A Corte vai apurar todos esses casos
A Organização dos Estados Americanos tomou conhecimento das violências cometidas contra os quatro prisioneiros (entre os quais se inclui um menor de dois anos e meio de idade), de nenhum dos quais os familiares têm notícias seguras após o nascimento do primogênito de Maria Rosa. Maria Rosa Ana Tolosa nasceu em 31 de dezembro de 1952, tem documento de identidade ("libreta civica") 10558917, sendo filha legítima de Martha Penela, argentina, e de Hipólito Marco Aurélio Tolosa, também argentino, com residência na cidade de La Plata, rua 58, número 340, telefone 2-1313. O presente relato é redigido e assinado, sob responsabilidade, pelo pai de Maria Rosa Ana Tolosa".
Entre os refugiados argentinos que se espalharam por alguns países da América Latina, inclusive no Brasil, correm versões — ainda não comprovadas com documentos — de que muitas das crianças desaparecidas, das que nasceram nos cárceres políticos, estariam sendo doadas a casais de militares sem filhos.
Essa versão, que é sustentada por várias avós, foi levada aos participantes do Encontro de Costa Rica, e deverá ser objeto de algumas das muitas investigações que a Corte Latino-Americana de Direitos Humanos pretende fazer. Se se comprovar, poderá dar origem a processos judiciais baseados em vários artigos da Declaração de Direitos Humanos, podendo, até, ser levada à ONU. Por outro lado, organizações ligadas à Igreja Católica e às Igrejas Protestantes na América Latina também estão empenhadas em investigar e denunciar essas violações, não só as que ocorreram na Argentina, como as que são freqüentes no Uruguai e no Paraguai, e que também estão acontecendo na Colômbia e em outros países.

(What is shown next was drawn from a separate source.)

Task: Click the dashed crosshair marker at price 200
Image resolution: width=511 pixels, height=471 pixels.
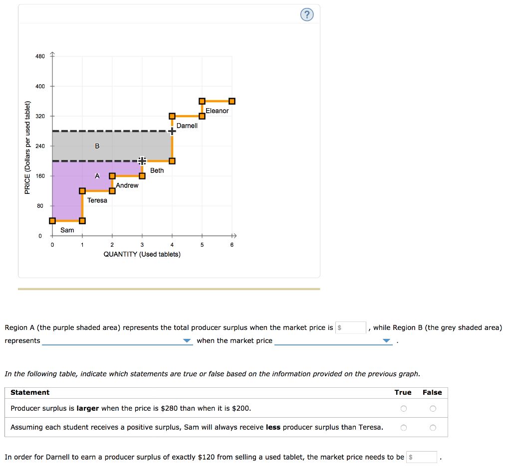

Na primeira reunião preparatória da Corte Latino-Americana, que deverá realizar-se no Brasil brevemente, esses casos serão abordados, e sabe-se que numerosos advogados brasileiros, ligados às entidades de direitos humanos, estão dispostos a dar sua contribuição para deslindar os liames que vinculam os órgãos repressivos do Cone Sul, a fim de promover uma ampla campanha de opinião pública que acabe de vez com essas práticas violentas e brutais.